Musik hören am Samstagabend am See? Nicht mehr erlaubt. Hintergrundmusik beim Sonntagsbrunch? Verboten. Geht es nach dem Gemeinderat von Pfäffikon ZH, soll das bald Realität werden. Statt wie bisher nach 22 Uhr soll «der Betrieb von Lautsprechern» unter der Woche bereits ab 20 Uhr, am Samstag ab 18 Uhr und am Sonntag gar vollständig verboten sein.

Dagegen wehren sich junge, aber auch viele ältere Personen. Am Montagabend marschieren bei der Gemeindeversammlung so viele Menschen auf, dass der Saal innert Kürze voll ist. Dutzende Personen müssen draussen warten. Dann entscheidet sich der Gemeinderat, die Veranstaltung kurzfristig zu verschieben.

Ärger «nachvollziehbar»

Die Bevölkerung ist über den Entscheid wenig erfreut. Ein junger Pfäffiker meint: «Der Gemeinderat wusste wohl, dass die neue Verordnung abgeschmettert werden würde. Daher kommt ihnen die Verschiebung wohl gelegen.» Eine Frau sagt: «Die Abstimmung wurde vom Gemeinderat verhindert.»

Politologie-Professor Marc Bühlmann (49) kann den Ärger der Bevölkerung verstehen. «Es ist bekannt, dass umstrittene Geschäfte meist zu einem grossen Aufmarsch von Personen führen», sagt er zu Blick. Der Gemeinderat hätte daher wohl erahnen können, dass mehr Leute als normalerweise zur Versammlung erscheinen würden.

Kurzfristige Verschiebung nicht möglich

Deshalb hätte man bereits frühzeitig auf einen grösseren Saal setzen können. Am Tag der Abstimmung selbst sei das allerdings schwierig. «Ausser es kann sichergestellt werden, dass alle Stimmbürger am richtigen Ort landen», so Bühlmann.

Gemeindepräsident verteidigt Vorgehen

Gemeindepräsident Marco Hirzel verteidigt das Vorgehen gegenüber Blick. Der Gemeinderat sei sich nicht bewusst gewesen, dass das Geschäft auf derart grosses Interesse stossen würde. «Ansonsten hätten wir die Veranstaltung an einem geeigneteren Ort stattfinden lassen.»

Dass die Gemeinde absichtlich mit dem Risiko gespielt habe, die Versammlung und damit eine mögliche Niederlage zu verhindern, verneint Hirzel. «Das bringt niemandem etwas – die Versammlung wird stattfinden!»

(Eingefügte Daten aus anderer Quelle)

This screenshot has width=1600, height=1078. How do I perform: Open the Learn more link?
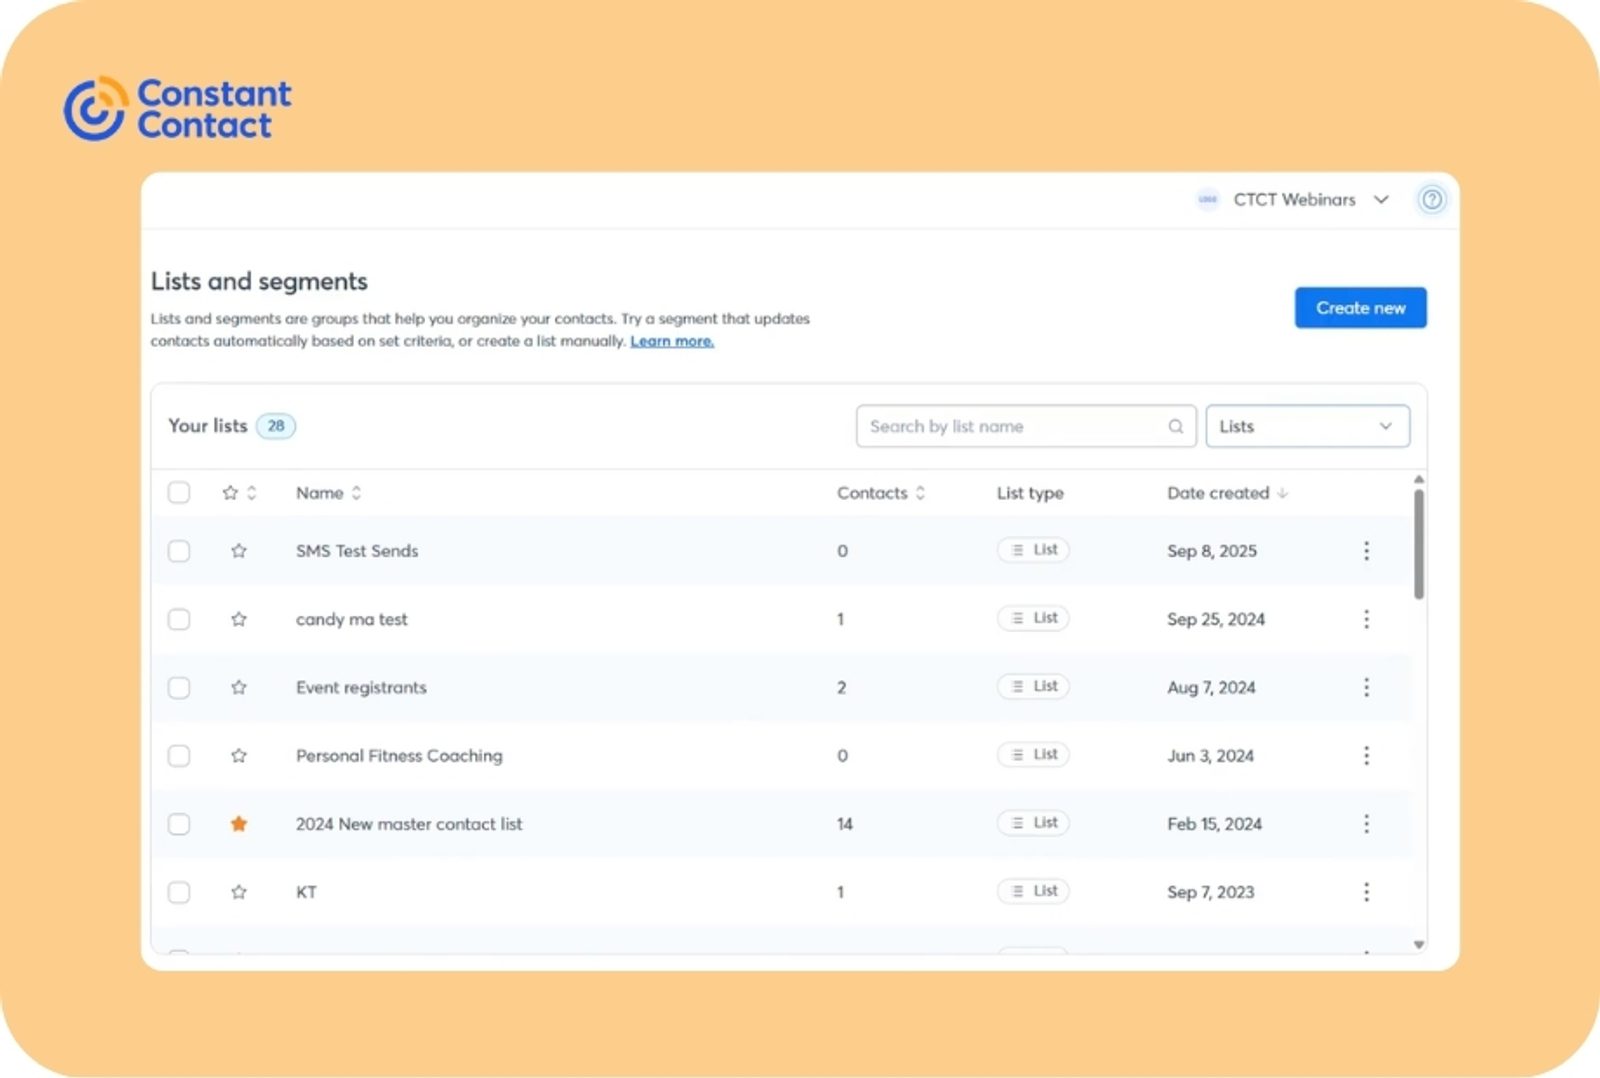coord(671,341)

Beim Entscheid habe man sich an der Gemeindeordnung des Kantons orientiert. Darin ist festgehalten, dass der Gemeindepräsident eine Versammlung schliessen kann, «wenn die Ordnung nicht hergestellt werden kann».

«So schwierig ist eine Verschiebung wohl nicht»

Das beinhalte auch, dass jeder Stimmbürger seine Stimme abgeben könne, sagt Vittorio Jenni vom Gemeindeamt des Kantons Zürich. Könnten Personen aus Platzgründen nicht an der Veranstaltung teilnehmen, sei eine ordnungsgemässe Durchführung nicht möglich. «In diesem Fall muss die Gemeindeversammlung abgesagt werden», so Jenni.

Eine Veränderung des Resultats in zwei Wochen erwartet niemand. Gemeindepräsident Marco Hirzel: «Ich gehe davon aus, dass auch in zwei Wochen viele Leute auftauchen – die Jungen werden wohl gewinnen.»

Tröstlich ist das für die wenigsten. Vor dem Saal spricht am Montag eine Frau laut aus, was viele zu denken scheinen: «Es war klar, dass viele Leute herkommen würden. Man hätte daher auch einen anderen Ort suchen können. So schwierig ist das wohl nicht.»